:: Task instructions ::
1. According to the market commentary, by what percentage did FactSet report that overall earnings for S&P 500 companies increased in the previous quarter?
2. For each statement below, indicate whether it agrees with the market commentary. Answer yes or no, and quote the deciding words from the market commentary.
(a) Energy and materials stocks rose as the dollar strengthened.
(b) At their September policy meeting, policymakers signaled no substantial change in their interest rate forecast.
(c) Small-caps appear cheaper than large-caps.

─── Passage ───

Corporations leverage economic growth into faster profit growth
Investors were also encouraged that corporations had been able to leverage moderate economic growth earlier in the year into faster profit growth. A generally positive tone to earnings reports helped provide momentum to the market at the start of the third quarter. Analytical firm FactSet reported that overall earnings for companies in the S&P 500 had increased by 7.7% in the previous quarter, well above the 4.9% growth expected before the reporting season began. Moreover, nearly three––quarters of companies' earnings surpassed analysts' estimates.
A change in Fed policy, which occasionally raised concerns, failed to materialize...
Investors kept a wary eye on how the Federal Reserve would react to the improved economic data, however. Some worried that strength in the labor market, in particular, might cause the central bank to signal an increase in short-term rates sooner than anticipated, and markets pulled back on occasion in apparent anticipation of a change in Fed policy. Policymakers put these fears to rest at their September policy meeting by signaling no substantial change in their interest rate forecast, which may have been a catalyst in pushing stocks to record highs soon after.
...while a rising dollar weighed on stocks
While rate increases remained a future threat, healthy U.S. economic growth had a more immediate impact on the U.S. dollar, which also concerned investors. Weaker economic signals from Europe helped the dollar reach a two-year high against the euro, while aggressive monetary easing in Japan took the yen to a six–year low against the greenback. The escalating crises in Ukraine and the Middle East also weighed on non-U.S. stocks and fed demand for the perceived safe haven of the U.S. dollar. Energy and materials stocks declined as the stronger greenback weighed on dollar-denominated commodity prices, and oil prices were pushed lower still by diminishing concerns about supply disruptions in the Middle East and Russia.
Domestic energy boom feeding U.S. manufacturing competitiveness
More broadly, investors worried that the rising dollar would make goods produced in the U.S. less competitive overseas, while also reducing the value of profits earned overseas by U.S. firms. Signs of declining American competitiveness are elusive as yet, however-particularly in the manufacturing sector. Indeed, recent data compiled by T. Rowe Price Chief Economist Alan Levenson show manufacturing activity expanding at a faster clip in the U.S. than in any other major economy. T. Rowe Price managers are carefully watching the rebound in the fortunes of U.S. manufacturers, which have been boosted not only by a cheap dollar in recent years, but also by the boom in low-cost and reliable domestic energy sources.
Stock prices more likely to move in line with earnings growth
Generally, T. Rowe Price equity managers believe that U.S. stock prices are likely to move more in line with earnings growth rather than through an expansion in valuations-or how much investors are willing to pay for a dollar of those earnings. They note that valuations are no longer cheap, but neither are they widely out of line with the pattern of the last two decades. Faster-growing, higher-valued growth stocks are generally less expensive relative to historical patterns than value shares, and large–caps appear cheaper than small–caps. Overall, stocks also appear cheap relative to bonds, which may provide support to equities if interest rates increase and investors rotate away from fixed income.

─── Source excerpt ───

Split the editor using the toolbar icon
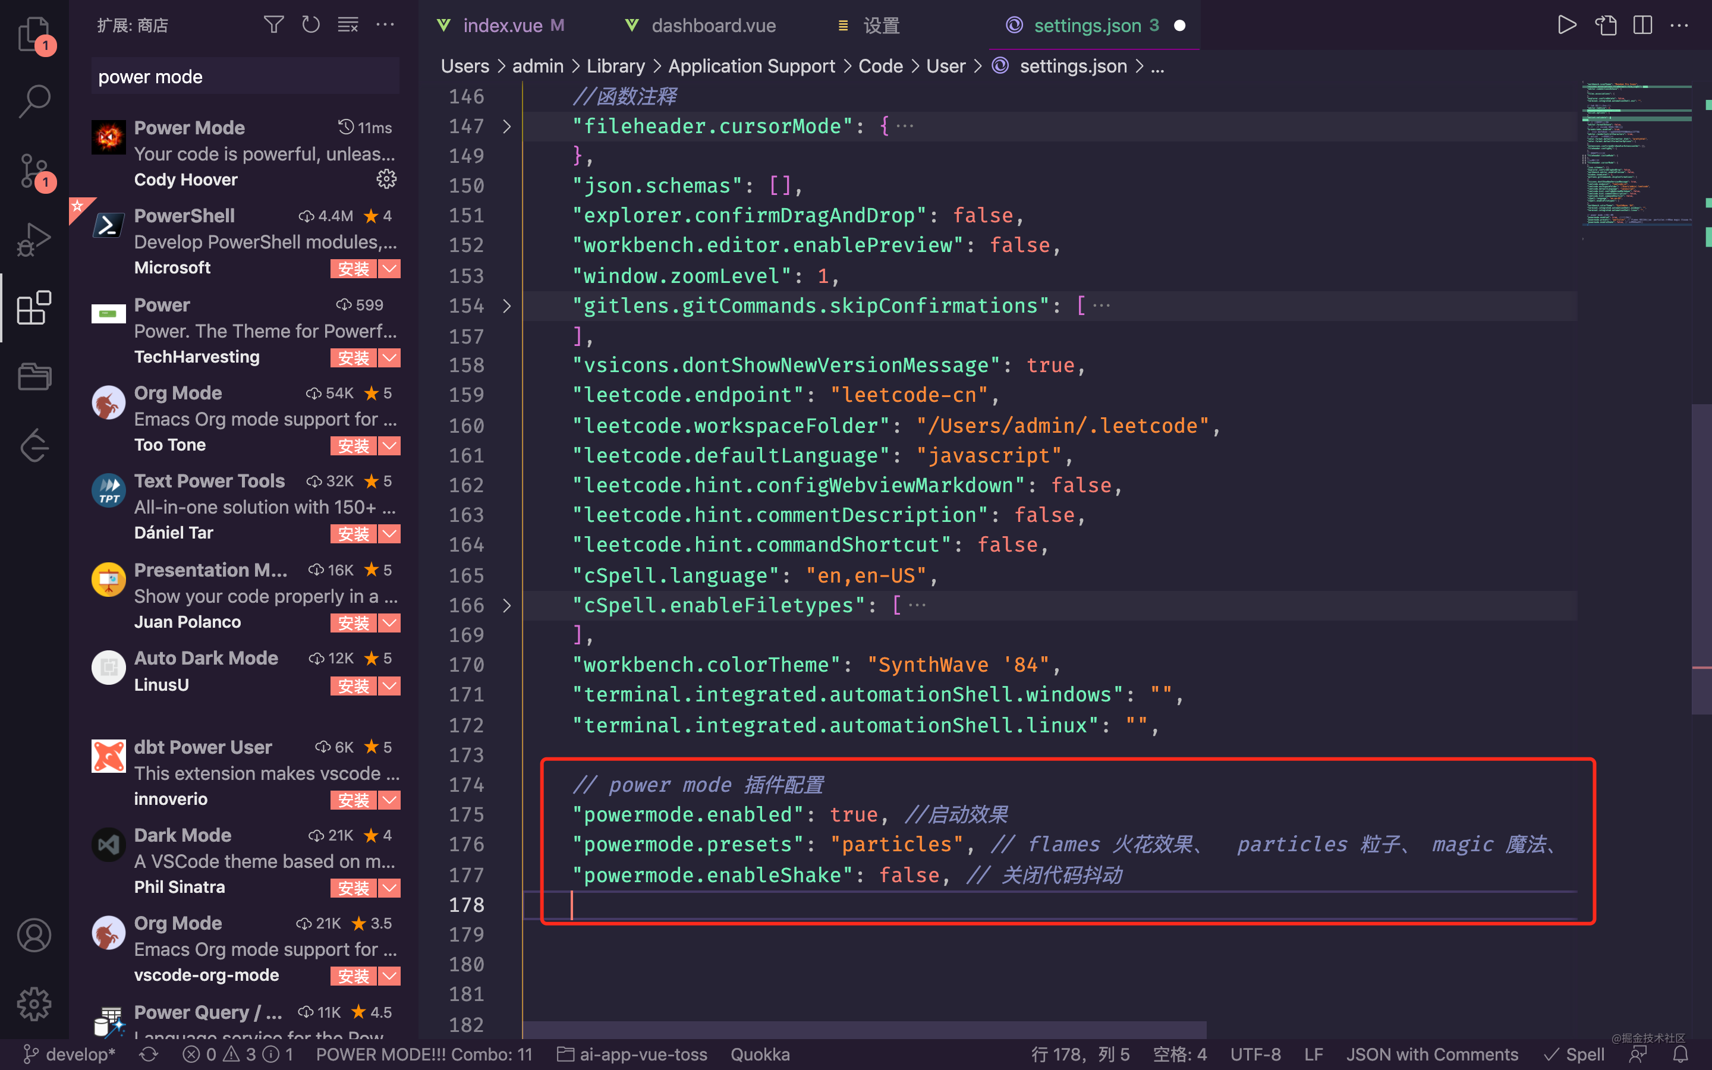 1643,25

───

:: Solutions ::
1. 7.7%

2.
(a) No: "Energy and materials stocks declined as the stronger greenback weighed on dollar-denominated commodity prices"
(b) Yes: "Policymakers put these fears to rest at their September policy meeting by signaling no substantial change in their interest rate forecast"
(c) No: "large–caps appear cheaper than small–caps"